There are plenty of carpets on the market that don’t look dated, so there’s no need to worry about it making your house look old-fashioned. It can be far less labor-intensive than caring for wood surfaces as you need to have them cleaned now and then.
Caveats? Carpets stain, and sometimes those stains are difficult to remove or can’t be removed at all. It’s disheartening when that happens, especially when the carpets are relatively new, as there may be no solution other than to replace the carpet or live with the stain.
Hardwood flooring is exactly as the name indicates. It’s real wood flooring made from the wood of a variety of different trees including oak, maple, walnut, pine, and more. You’ll also find some more exotic wood types available too, but at a higher price. Truly, there are many selections from which to choose, so homeowners will likely find one that matches their “vibe” and their décor.
Hardwoods are sturdy, and when worn, they can be refinished several times. That makes them long-lasting and – for many – well worth the cost. They are easy to clean and polish.
Most homeowners don’t try to install hardwood on their own as it’s a more complicated process than installing laminates or tiles, so a professional installer is highly recommended, which will – of course – add to the cost.
Laminate floors are made of pressed plywood or compressed fibers with a top layer made of plastic, so they are less expensive than hardwoods. In many instances, they can be placed atop an existing floor, which eliminates the need for messy, costly, and time-consuming tear-outs. For that reason, many homeowners tackle installation on their own.
Like hardwoods, laminate floors are available in a wide variety of colors and textures so you can match colors and styles to the décor in the rooms you’re re-flooring. They require simple mopping to maintain them.
Usually considered the next level up from laminate, engineered wood floors are also made of plywood and recycled wood fibers, but the top layer is made from real wood. Similar to laminate, they are usually made so that pieces can “click together”, so a professional installer may not be necessary. These floors are generally more expensive than laminate and, in some cases, can be just as expensive as the cheaper hardwood varieties. Upkeep is not difficult.
Cork and Bamboo
Looking for something more eco-friendly? Bamboo and cork fit the bill. Bamboo looks very much like the above-mentioned wood or laminate floors but is actually a type of grass. It’s quite durable and is available in a variety of colors and textures. Cork is made from the bark of a tree and while it is durable, it does need to be re-sealed with a protective layer every few years.

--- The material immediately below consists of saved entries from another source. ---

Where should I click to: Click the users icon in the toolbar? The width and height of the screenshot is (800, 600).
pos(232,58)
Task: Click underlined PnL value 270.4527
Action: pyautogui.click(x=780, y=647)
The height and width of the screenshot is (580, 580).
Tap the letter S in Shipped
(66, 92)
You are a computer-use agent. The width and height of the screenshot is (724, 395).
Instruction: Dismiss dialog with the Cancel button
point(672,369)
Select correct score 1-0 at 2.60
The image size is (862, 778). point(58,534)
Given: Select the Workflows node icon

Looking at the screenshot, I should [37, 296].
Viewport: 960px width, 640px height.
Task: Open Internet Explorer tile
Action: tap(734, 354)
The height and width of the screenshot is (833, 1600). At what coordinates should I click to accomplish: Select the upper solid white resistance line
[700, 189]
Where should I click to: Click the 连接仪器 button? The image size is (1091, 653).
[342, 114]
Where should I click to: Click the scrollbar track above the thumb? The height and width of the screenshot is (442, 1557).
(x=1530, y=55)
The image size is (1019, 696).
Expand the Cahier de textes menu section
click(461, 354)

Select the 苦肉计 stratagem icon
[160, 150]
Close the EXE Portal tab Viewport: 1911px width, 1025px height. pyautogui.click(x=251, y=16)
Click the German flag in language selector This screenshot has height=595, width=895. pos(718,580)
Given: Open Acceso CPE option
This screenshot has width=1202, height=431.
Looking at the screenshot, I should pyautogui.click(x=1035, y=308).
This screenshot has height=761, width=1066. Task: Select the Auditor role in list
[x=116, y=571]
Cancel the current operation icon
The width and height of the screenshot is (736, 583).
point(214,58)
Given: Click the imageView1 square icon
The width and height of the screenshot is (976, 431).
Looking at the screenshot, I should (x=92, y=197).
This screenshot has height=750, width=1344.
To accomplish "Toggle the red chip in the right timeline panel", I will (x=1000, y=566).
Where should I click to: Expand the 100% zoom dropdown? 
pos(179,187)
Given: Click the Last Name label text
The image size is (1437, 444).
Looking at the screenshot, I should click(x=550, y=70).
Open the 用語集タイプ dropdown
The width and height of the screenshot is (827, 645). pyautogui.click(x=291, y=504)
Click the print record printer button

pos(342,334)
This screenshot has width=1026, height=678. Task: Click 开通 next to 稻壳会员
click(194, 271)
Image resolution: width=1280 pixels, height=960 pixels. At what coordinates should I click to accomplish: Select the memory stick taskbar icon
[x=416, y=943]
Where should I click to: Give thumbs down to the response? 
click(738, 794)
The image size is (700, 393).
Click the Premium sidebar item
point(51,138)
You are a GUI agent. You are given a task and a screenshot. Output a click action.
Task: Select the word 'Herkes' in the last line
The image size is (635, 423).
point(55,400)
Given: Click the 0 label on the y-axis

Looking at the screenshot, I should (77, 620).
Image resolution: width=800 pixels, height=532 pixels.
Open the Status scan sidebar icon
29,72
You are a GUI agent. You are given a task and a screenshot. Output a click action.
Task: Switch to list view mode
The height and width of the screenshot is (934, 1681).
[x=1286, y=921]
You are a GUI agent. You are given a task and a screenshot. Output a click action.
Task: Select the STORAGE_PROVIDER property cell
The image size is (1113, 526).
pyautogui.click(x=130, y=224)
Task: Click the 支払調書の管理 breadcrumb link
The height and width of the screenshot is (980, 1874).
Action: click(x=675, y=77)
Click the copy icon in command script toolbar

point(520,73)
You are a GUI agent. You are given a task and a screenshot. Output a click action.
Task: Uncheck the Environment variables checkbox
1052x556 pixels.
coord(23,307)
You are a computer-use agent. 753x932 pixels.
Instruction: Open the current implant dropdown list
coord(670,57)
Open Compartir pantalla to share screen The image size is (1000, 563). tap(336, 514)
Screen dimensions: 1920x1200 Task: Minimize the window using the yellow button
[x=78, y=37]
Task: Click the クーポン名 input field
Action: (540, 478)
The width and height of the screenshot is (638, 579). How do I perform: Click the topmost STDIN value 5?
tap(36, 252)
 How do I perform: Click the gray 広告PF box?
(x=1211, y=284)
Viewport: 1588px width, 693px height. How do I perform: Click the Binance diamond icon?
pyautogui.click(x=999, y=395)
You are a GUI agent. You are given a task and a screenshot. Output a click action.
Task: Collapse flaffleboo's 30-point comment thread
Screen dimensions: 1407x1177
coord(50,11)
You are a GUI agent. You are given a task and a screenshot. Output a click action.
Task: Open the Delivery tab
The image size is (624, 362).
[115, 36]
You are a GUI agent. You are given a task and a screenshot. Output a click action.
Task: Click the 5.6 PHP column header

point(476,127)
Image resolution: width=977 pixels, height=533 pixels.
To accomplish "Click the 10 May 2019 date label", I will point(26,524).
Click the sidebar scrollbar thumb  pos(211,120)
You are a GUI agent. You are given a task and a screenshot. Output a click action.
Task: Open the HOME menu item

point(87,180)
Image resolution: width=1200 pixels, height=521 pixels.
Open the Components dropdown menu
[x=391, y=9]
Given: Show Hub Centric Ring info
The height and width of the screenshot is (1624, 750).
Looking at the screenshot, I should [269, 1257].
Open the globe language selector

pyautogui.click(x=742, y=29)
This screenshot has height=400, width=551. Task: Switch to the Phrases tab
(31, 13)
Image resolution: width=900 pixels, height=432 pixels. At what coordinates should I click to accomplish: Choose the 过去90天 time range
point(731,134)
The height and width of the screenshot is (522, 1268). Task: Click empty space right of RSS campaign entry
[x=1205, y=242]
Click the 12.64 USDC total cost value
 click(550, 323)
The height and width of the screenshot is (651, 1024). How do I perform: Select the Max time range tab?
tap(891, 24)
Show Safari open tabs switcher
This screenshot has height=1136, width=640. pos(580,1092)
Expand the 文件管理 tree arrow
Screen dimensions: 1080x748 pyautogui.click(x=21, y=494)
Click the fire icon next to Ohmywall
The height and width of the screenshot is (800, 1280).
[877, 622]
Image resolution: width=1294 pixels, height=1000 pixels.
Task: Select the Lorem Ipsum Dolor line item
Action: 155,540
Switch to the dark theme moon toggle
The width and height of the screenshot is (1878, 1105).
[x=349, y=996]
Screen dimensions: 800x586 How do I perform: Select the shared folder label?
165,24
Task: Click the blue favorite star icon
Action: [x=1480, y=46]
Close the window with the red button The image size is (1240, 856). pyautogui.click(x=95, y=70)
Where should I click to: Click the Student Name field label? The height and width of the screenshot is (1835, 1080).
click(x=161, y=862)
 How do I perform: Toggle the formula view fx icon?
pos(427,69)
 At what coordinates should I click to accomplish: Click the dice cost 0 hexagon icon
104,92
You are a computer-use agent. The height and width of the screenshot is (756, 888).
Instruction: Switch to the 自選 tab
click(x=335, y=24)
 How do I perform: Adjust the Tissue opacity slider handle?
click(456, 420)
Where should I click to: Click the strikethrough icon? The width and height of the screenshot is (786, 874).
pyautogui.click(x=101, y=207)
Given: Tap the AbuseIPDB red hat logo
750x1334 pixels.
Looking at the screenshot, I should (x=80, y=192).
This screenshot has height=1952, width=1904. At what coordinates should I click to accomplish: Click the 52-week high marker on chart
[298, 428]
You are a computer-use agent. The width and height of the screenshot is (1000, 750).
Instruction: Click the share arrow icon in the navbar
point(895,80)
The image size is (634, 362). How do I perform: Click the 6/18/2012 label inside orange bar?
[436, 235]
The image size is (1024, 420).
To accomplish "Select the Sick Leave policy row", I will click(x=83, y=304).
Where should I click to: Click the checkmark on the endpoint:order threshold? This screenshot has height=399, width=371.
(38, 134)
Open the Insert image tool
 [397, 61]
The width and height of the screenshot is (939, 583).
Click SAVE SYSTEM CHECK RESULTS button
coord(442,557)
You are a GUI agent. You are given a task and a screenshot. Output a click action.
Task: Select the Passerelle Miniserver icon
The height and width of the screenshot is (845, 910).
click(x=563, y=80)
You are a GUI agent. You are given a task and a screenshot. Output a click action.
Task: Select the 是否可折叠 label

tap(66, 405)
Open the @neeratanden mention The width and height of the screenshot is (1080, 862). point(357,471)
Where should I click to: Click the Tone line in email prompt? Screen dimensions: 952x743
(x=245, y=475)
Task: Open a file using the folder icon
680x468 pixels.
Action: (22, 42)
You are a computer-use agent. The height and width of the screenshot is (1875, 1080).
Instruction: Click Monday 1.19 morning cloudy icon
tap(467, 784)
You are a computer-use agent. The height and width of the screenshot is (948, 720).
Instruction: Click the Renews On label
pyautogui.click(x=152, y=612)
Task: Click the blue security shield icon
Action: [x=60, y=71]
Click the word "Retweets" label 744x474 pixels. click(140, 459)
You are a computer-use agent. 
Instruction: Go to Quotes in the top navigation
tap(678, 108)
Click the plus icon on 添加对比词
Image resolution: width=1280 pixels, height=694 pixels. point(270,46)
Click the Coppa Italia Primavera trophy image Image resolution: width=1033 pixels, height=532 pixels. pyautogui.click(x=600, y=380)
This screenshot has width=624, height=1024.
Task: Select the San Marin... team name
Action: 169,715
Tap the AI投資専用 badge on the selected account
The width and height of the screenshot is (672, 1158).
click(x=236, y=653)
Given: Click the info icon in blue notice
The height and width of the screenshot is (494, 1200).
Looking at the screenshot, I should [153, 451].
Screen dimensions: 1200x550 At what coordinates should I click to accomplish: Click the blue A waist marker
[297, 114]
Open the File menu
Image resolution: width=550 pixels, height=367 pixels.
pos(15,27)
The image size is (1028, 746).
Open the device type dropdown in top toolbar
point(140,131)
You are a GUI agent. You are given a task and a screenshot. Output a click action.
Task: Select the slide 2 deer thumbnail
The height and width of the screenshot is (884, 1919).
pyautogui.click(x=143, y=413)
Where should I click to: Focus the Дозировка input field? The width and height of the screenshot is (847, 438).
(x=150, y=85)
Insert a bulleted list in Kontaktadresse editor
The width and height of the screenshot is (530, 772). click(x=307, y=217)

Tiles of different types – vinyl, porcelain, ceramic – certainly aren’t out of the question and are often the choice of homeowners looking for patterns a little more interesting than what they can get with woods or artificial woods. They are quite easy to clean and maintain but can suffer from scraping (vinyl) or chips/cracks (porcelain or ceramic). They can, however, make a room quite visually appealing
Need help making a decision? Your realtor can often provide you with contact information for good flooring retailers and installers in your area and can help you determine what kind of floors might eventually be to your advantage when it comes to getting a good price for your home if you decide to sell in the future.